**YOUR INSTRUCTIONS:** Leave out the pictures, then return the records word for word.

[Extracted data entries]

▼

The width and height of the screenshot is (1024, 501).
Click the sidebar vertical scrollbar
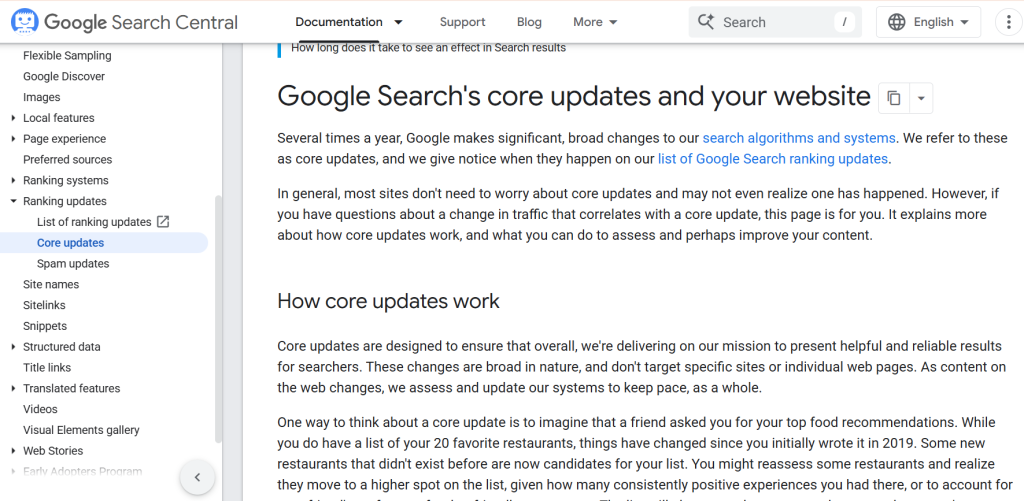coord(219,300)
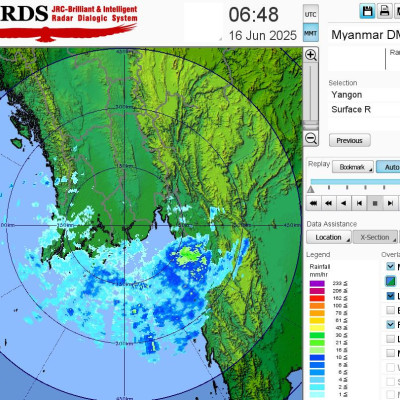
Task: Click the Previous button
Action: (350, 140)
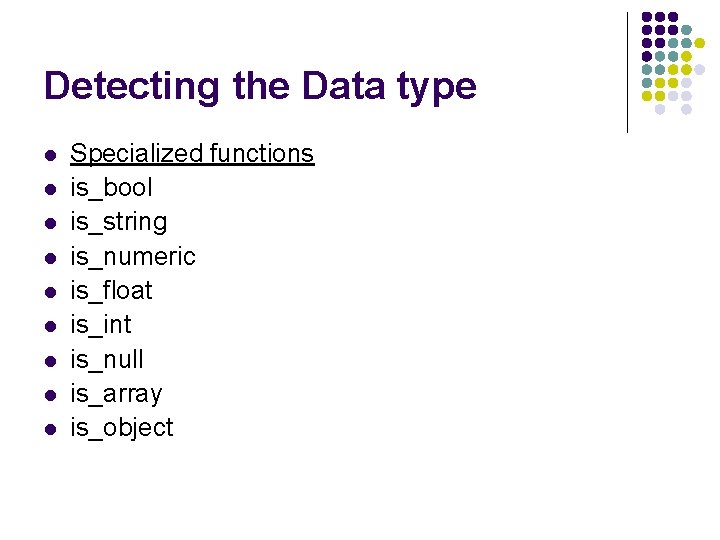
Task: Click the bullet point before is_object
Action: coord(50,429)
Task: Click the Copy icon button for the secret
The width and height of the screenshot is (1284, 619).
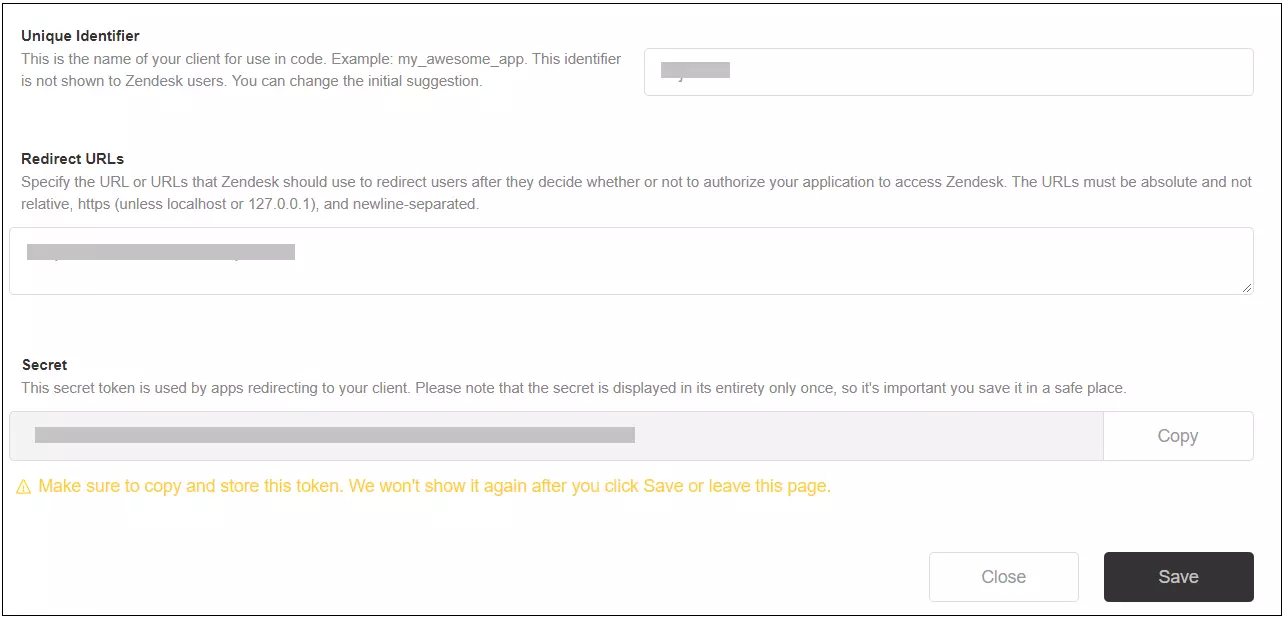Action: (x=1178, y=435)
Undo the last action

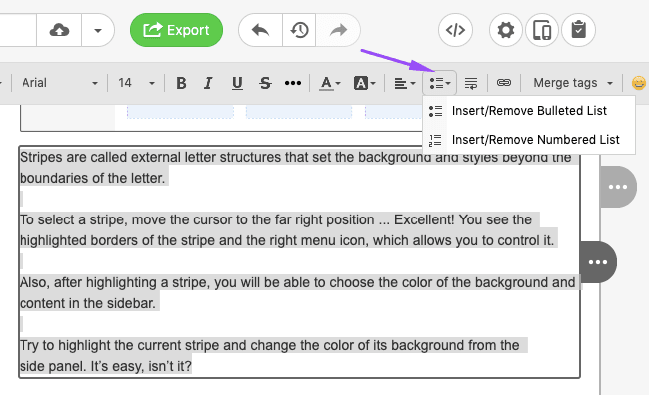coord(260,30)
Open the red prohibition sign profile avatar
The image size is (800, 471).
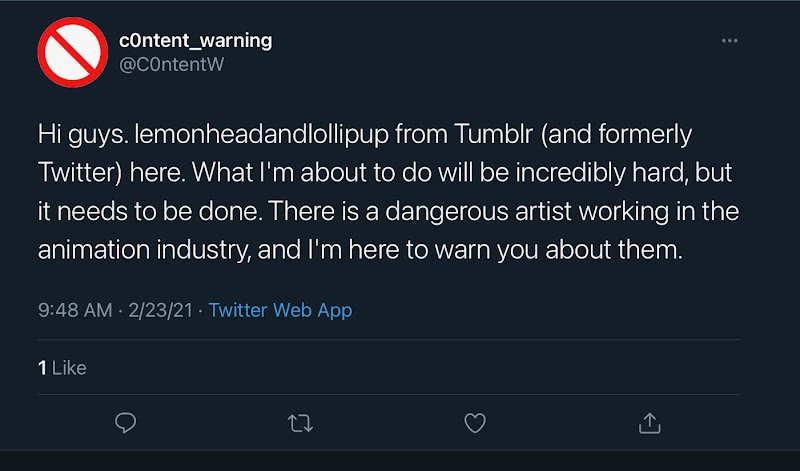73,52
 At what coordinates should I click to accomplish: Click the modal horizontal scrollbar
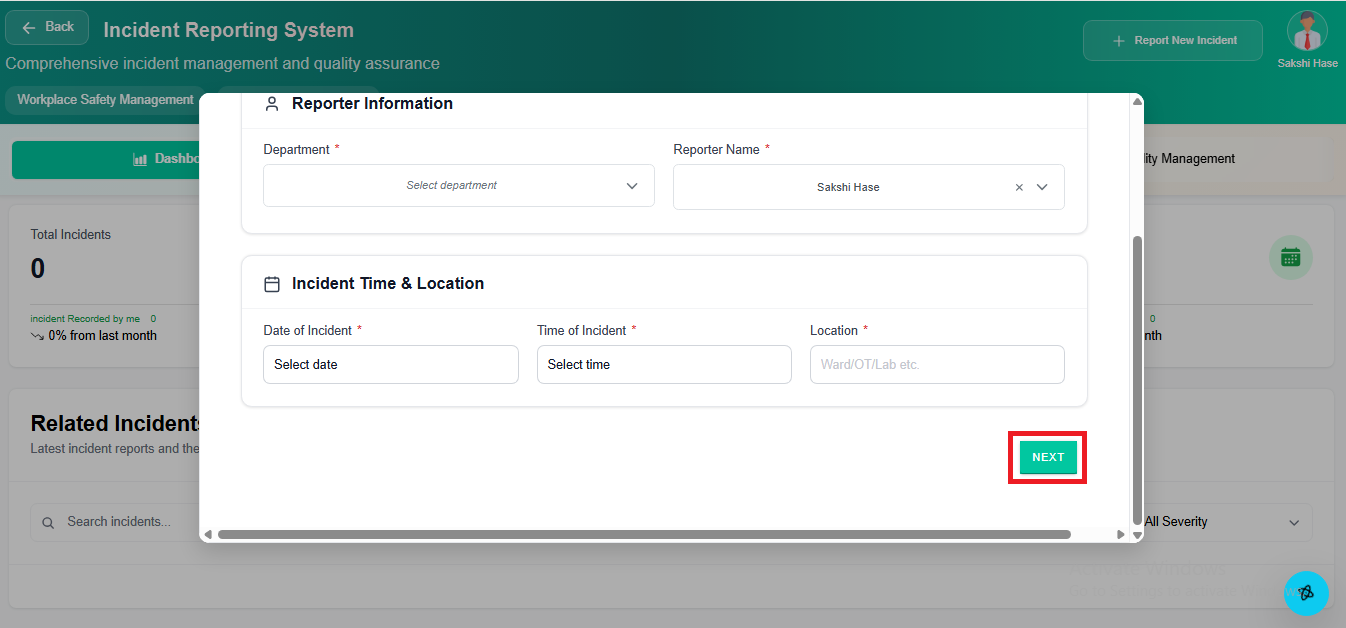coord(643,534)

▲

**TASK OUTPUT:**
The width and height of the screenshot is (1024, 501).
Click the sidebar vertical scrollbar
coord(219,300)
Task: Click the Previous button
Action: (350, 140)
Task: Click the bullet point before is_object
Action: coord(50,429)
Task: Click the Copy icon button for the secret
The width and height of the screenshot is (1284, 619).
Action: (x=1178, y=435)
Undo the last action

coord(260,30)
Open the red prohibition sign profile avatar
The image size is (800, 471).
73,52
 At what coordinates should I click to accomplish: Click the modal horizontal scrollbar
coord(643,534)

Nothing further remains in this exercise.